Multipresenza: la presenza sociale in realtà virtuale e metaverso

Nella sua connotazione teorica, la presenza nella realtà virtuale si distingue in varie categorie, tra cui la presenza spaziale, la copresenza, la telepresenza, la presenza personale, la presenza ambientale e la presenza sociale. Ci soffermeremo su quest’ultima, in particolare per la sua correlazione con la multipresenza, elemento fondamentale dei mondi virtuali del metaverso.

Le applicazioni social VR consentono di condividere uno spazio virtuale con altri utenti, reali o virtuali che siano, identificati da un avatar 3D. Questa condizione è stata connotata per la prima volta quasi vent’anni fa, quando William R. Sherman, nel suo Understanding Virtual Reality: Interface, Application and Design (William Kauffman, 2003), definì la presenza di più persone nel medesimo ambiente virtuale come ambiente collaborativo della VR.

## Consegne di lavoro
1. Nel testo sulla multipresenza, come definì William R. Sherman la presenza di più persone nel medesimo ambiente virtuale?
2. Riporta fedelmente il passo del testo sulla multipresenza che inizia con "Nella sua connotazione" e si conclude con "collaborativo della VR.".

[Righe di dati di puntamento]
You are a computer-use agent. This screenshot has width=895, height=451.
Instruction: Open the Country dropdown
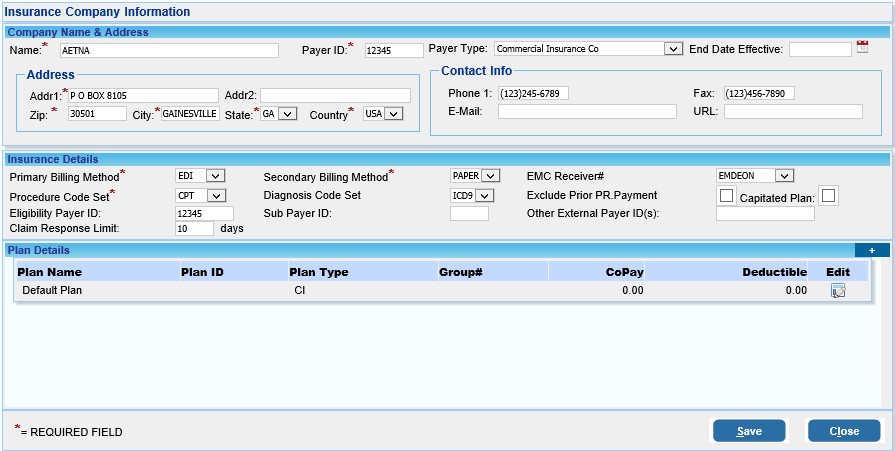392,114
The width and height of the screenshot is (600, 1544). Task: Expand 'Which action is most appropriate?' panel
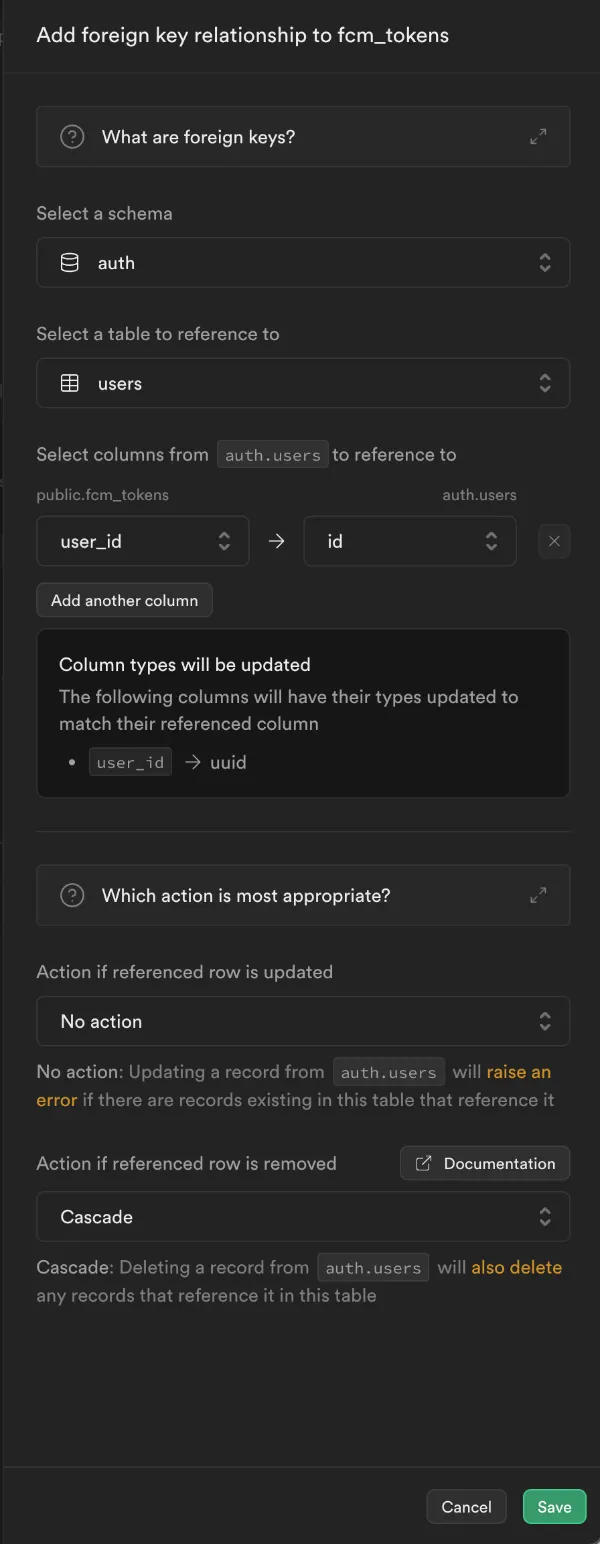(x=538, y=895)
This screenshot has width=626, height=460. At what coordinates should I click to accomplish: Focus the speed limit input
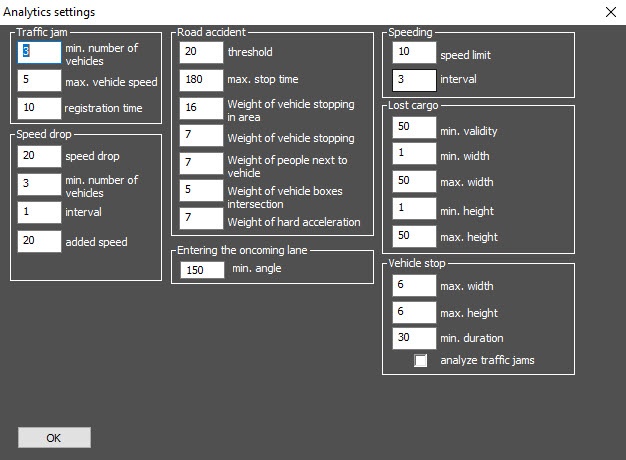(414, 53)
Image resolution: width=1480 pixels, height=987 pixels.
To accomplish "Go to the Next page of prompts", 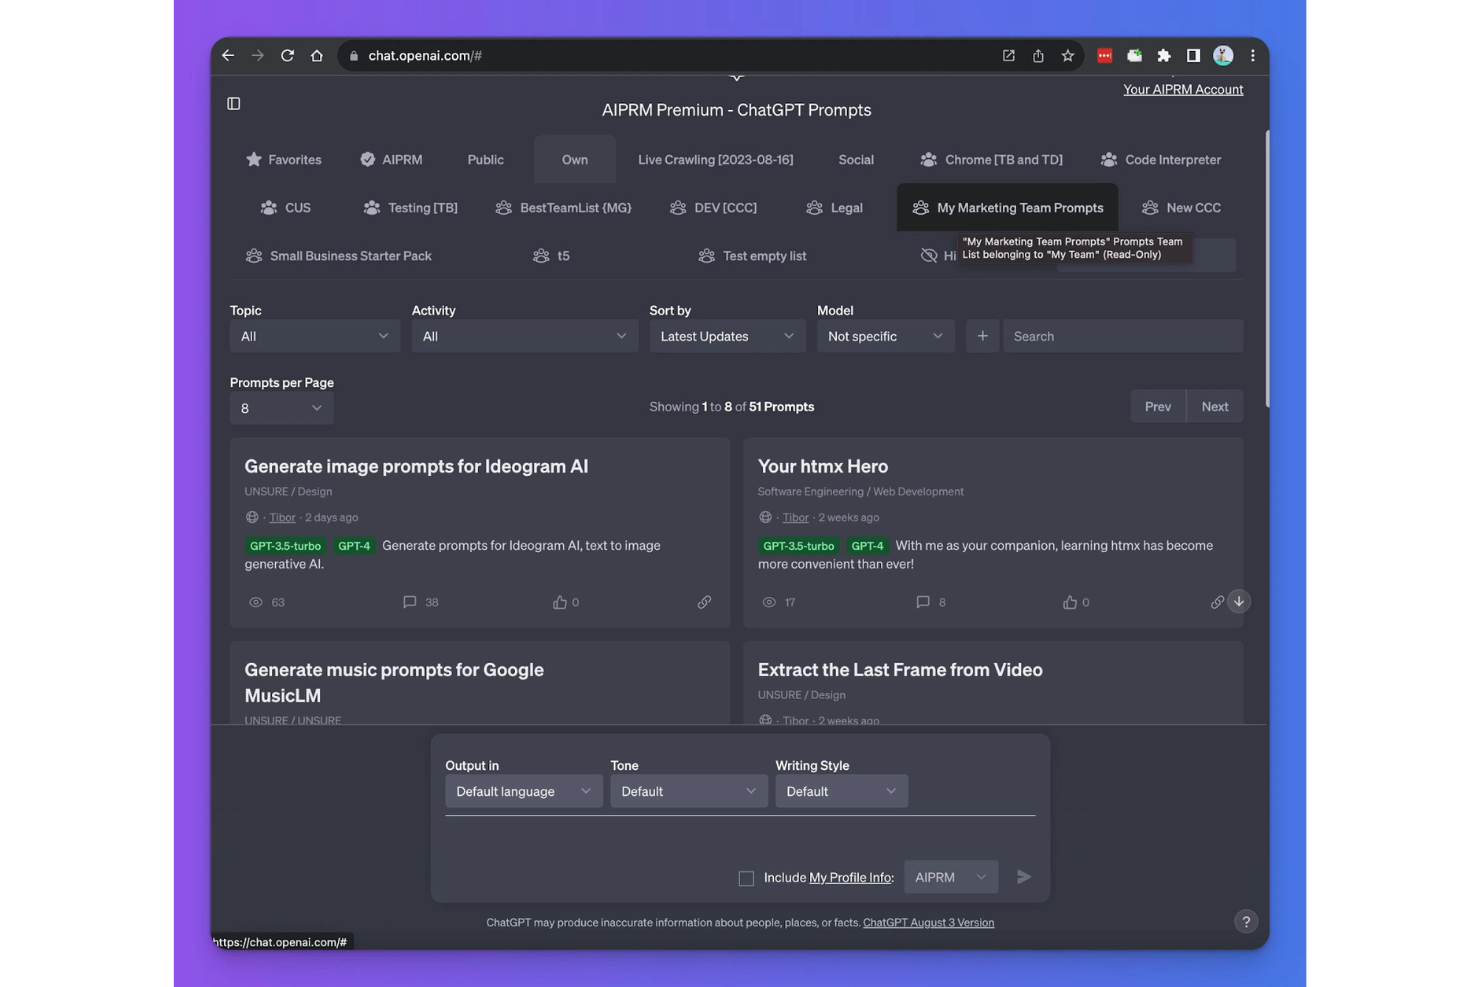I will pyautogui.click(x=1214, y=406).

## Soluzioni per consegna
1. Come ambiente collaborativo della VR.

2.
Nella sua connotazione teorica, la presenza nella realtà virtuale si distingue in varie categorie, tra cui la presenza spaziale, la copresenza, la telepresenza, la presenza personale, la presenza ambientale e la presenza sociale. Ci soffermeremo su quest’ultima, in particolare per la sua correlazione con la multipresenza, elemento fondamentale dei mondi virtuali del metaverso.

Le applicazioni social VR consentono di condividere uno spazio virtuale con altri utenti, reali o virtuali che siano, identificati da un avatar 3D. Questa condizione è stata connotata per la prima volta quasi vent’anni fa, quando William R. Sherman, nel suo Understanding Virtual Reality: Interface, Application and Design (William Kauffman, 2003), definì la presenza di più persone nel medesimo ambiente virtuale come ambiente collaborativo della VR.